**STORED DATA**.
+++
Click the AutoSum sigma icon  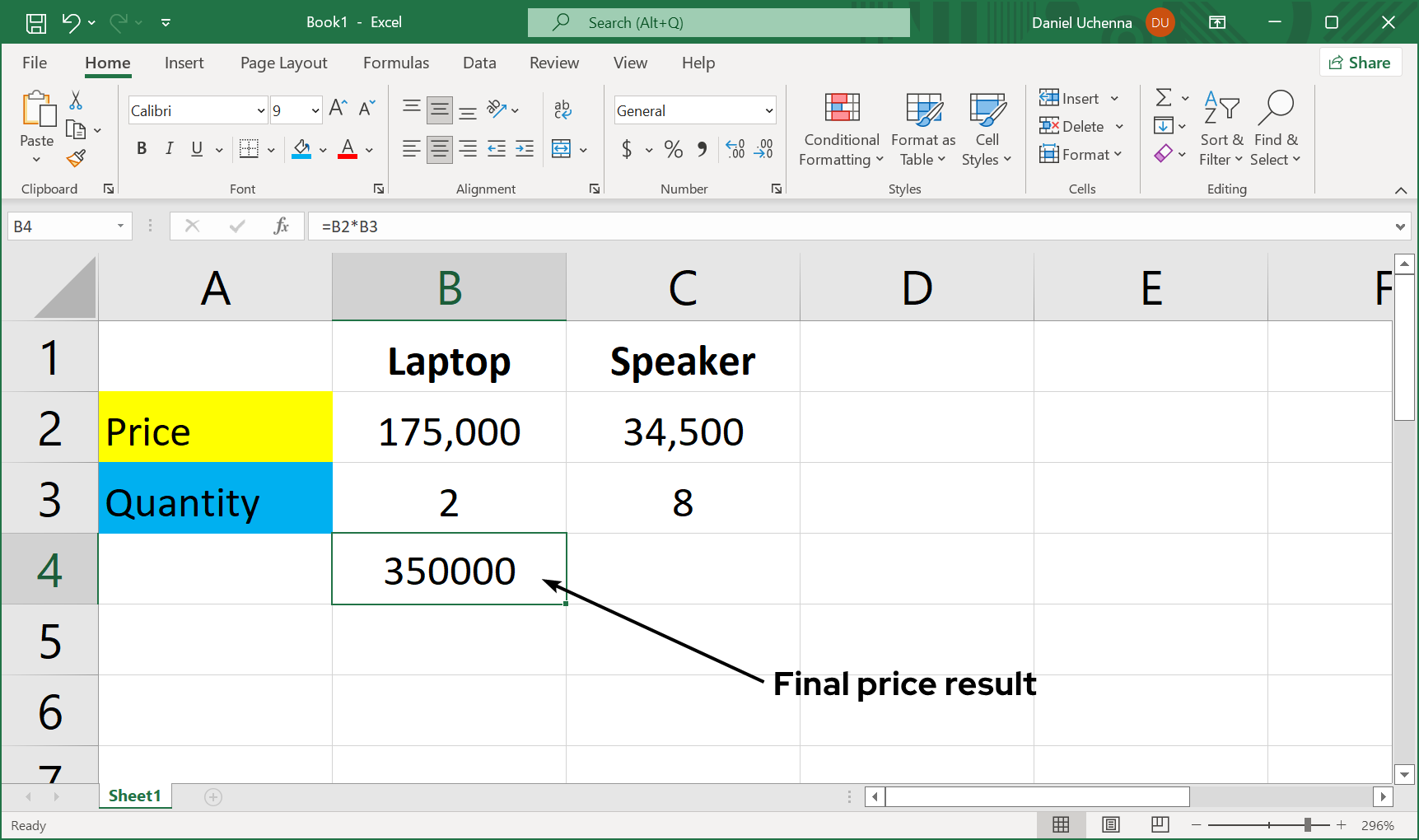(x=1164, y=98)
+++
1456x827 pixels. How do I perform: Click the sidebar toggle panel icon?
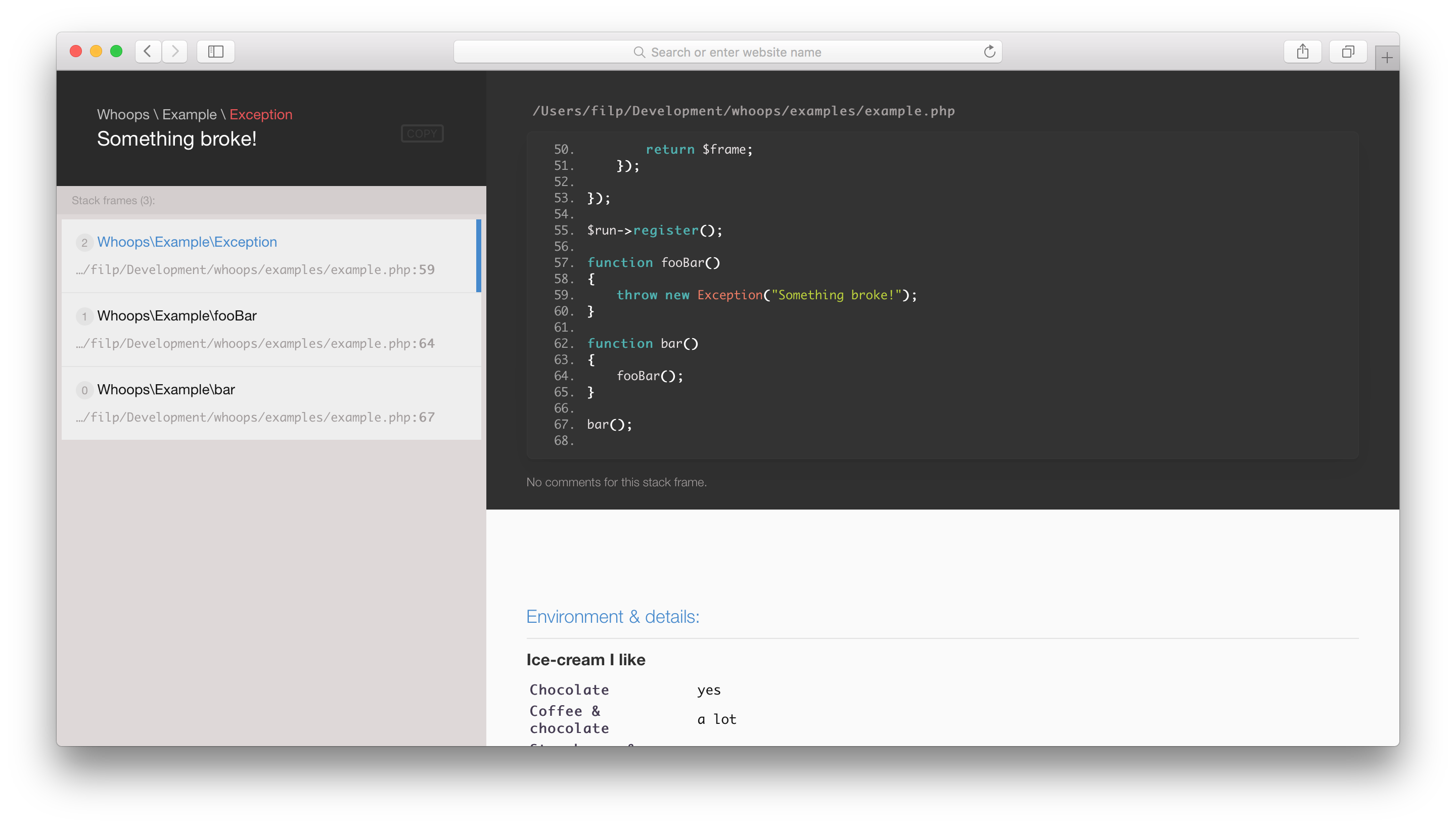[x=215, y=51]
+++
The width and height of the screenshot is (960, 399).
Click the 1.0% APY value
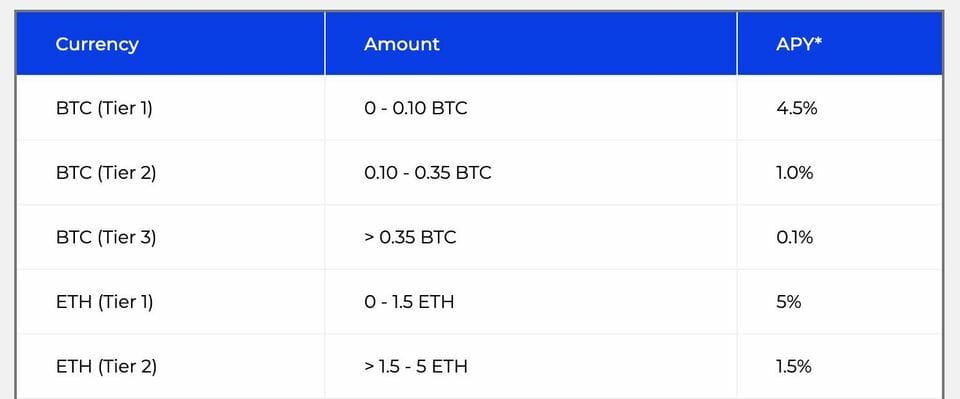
+++
**AIM**. Convert the records from the line with "The width and" to the line with "Click the 1.0% APY value" into a JSON list of strings with one string per line, leaving out blank lines.

**WRITTEN SOLUTION**.
[
  "The width and height of the screenshot is (960, 399).",
  "Click the 1.0% APY value"
]